● **To do**:
a) From the Aruba grocery thread, please reproduce everything from "You can take" down to "just for convenience.".
b) Name every user who posts in the Aruba grocery thread.

● **Source excerpt**:
# stocking up on groceries in Aruba



## Roxi

Many of you mentioned grocery stores in your posts about renting a car... Can you tell me where the most convenient place is to stock up on drinks and breakfast essentials near the Surf Club ( or on the way there from the airport)? I've been reading the posts about the pros and cons of renting a car in Aruba.  Since there are 5 of us, I'm thinking we will be better off renting a car than utilizing the bus or taxi system.  Thanks.


----------



## chrisnwillie

As you are going to the Surf Club, you will go thru town. Just after going thru town, you will see them on the right side of the street. All three are together, with Ling and Sons being behind the others, but they are all together. You will see Certified, and then Hong King, and behind them up the side street a couple hundred feet, Ling and Sons. Can't miss them.


----------



## tsl

chrisnwillie said:
			
		

> As you are going to the Surf Club, you will go thru town. Just after going thru town, you will see them on the right side of the street. All three are together, with Ling and Sons being behind the others, but they are all together. You will see Certified, and then Hong King, and behind them up the side street a couple hundred feet, Ling and Sons. Can't miss them.



Ditto.  We are leaving today  Ling and Sons is the best on selection and produce yet slightly higher than the others but still the same prices or lower we see in Dallas.  NICE surprise.  When you are at the light just past Hong King which is on the road, turn and go several hundred feet.  Ling is about 2 city blocks off the street but the road curves so it is easy to miss if you don't know it is there. (We did)

If you like steak, eat at El Gaucho's one night.  Very kid friendly place.

Enjoy, the weather has been great and the Marriotts here are top notch.


----------



## hajjah

I'm trying to remember if Ling and Sons is the same as the IGA?  That is the place we found last year.  We met some new Aruban friends last year while there and they took us to the IGA.  It is were the locals shop and is much cheaper than all of the other grocery stores.  I recall that the store is to the right at the light when coming from the airport where you turn to go to the Divi Village.


----------



## shopgirl

We will be staying at the Marriott Ocean Club the end of this month.  We aren't planning on renting a car, but wondering if anyone has just asked the taxi to stop and make a "grocery stop"?


----------



## TomR

You can take either a bus or a cab from the Marriott Ocean Club to a grocery store.  Take your time shopping and when you are through ask the store personnel to call you a cab.  I know Ling and Sons were kind enough to do this for us a few years back when we did not have a car.  Now we rent a car just for convenience.


----------



## GrayFal

hajjah said:
			
		

> I'm trying to remember if Ling and Sons is the same as the IGA?  That is the place we found last year.  We met some new Aruban friends last year while there and they took us to the IGA.  It is were the locals shop and is much cheaper than all of the other grocery stores.  I recall that the store is to the right at the light when coming from the airport where you turn to go to the Divi Village.

● **Record set**:
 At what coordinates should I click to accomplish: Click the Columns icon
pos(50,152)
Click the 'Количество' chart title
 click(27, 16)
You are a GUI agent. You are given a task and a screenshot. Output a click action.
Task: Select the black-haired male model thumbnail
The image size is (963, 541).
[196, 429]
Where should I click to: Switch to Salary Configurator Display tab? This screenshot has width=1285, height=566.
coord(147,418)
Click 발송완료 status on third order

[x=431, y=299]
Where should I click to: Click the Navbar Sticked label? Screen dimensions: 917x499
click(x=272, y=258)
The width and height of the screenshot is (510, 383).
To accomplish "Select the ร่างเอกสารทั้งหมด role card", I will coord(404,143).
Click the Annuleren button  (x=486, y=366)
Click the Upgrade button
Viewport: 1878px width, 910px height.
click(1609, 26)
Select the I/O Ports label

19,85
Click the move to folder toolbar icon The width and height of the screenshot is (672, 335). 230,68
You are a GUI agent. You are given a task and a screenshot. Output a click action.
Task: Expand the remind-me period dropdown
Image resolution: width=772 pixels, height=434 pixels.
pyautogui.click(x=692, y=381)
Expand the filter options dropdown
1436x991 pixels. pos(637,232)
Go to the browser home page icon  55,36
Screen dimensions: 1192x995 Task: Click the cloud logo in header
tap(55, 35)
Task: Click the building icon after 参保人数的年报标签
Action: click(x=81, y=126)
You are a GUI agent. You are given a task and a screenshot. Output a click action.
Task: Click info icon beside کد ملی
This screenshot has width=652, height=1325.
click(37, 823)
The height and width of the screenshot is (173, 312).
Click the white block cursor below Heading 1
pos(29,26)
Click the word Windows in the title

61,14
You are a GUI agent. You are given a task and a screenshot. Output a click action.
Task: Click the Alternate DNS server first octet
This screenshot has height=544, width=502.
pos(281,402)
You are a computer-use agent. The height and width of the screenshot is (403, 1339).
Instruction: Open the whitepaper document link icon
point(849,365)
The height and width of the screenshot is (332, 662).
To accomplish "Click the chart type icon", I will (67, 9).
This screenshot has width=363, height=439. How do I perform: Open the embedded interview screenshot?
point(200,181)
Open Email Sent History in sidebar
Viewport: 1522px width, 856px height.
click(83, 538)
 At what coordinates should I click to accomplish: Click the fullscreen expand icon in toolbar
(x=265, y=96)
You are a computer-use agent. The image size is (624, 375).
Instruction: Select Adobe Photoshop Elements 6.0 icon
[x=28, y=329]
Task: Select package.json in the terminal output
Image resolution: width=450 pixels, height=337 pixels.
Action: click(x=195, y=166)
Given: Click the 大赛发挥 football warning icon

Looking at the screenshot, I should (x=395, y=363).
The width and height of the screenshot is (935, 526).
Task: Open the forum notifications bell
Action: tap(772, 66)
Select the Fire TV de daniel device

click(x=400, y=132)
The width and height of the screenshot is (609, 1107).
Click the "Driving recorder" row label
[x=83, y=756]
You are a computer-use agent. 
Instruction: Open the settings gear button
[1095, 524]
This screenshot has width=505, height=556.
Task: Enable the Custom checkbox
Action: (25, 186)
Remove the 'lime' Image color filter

● **Task-by-task results**:
a)
You can take either a bus or a cab from the Marriott Ocean Club to a grocery store.  Take your time shopping and when you are through ask the store personnel to call you a cab.  I know Ling and Sons were kind enough to do this for us a few years back when we did not have a car.  Now we rent a car just for convenience.

b) Roxi, chrisnwillie, tsl, hajjah, shopgirl, TomR, GrayFal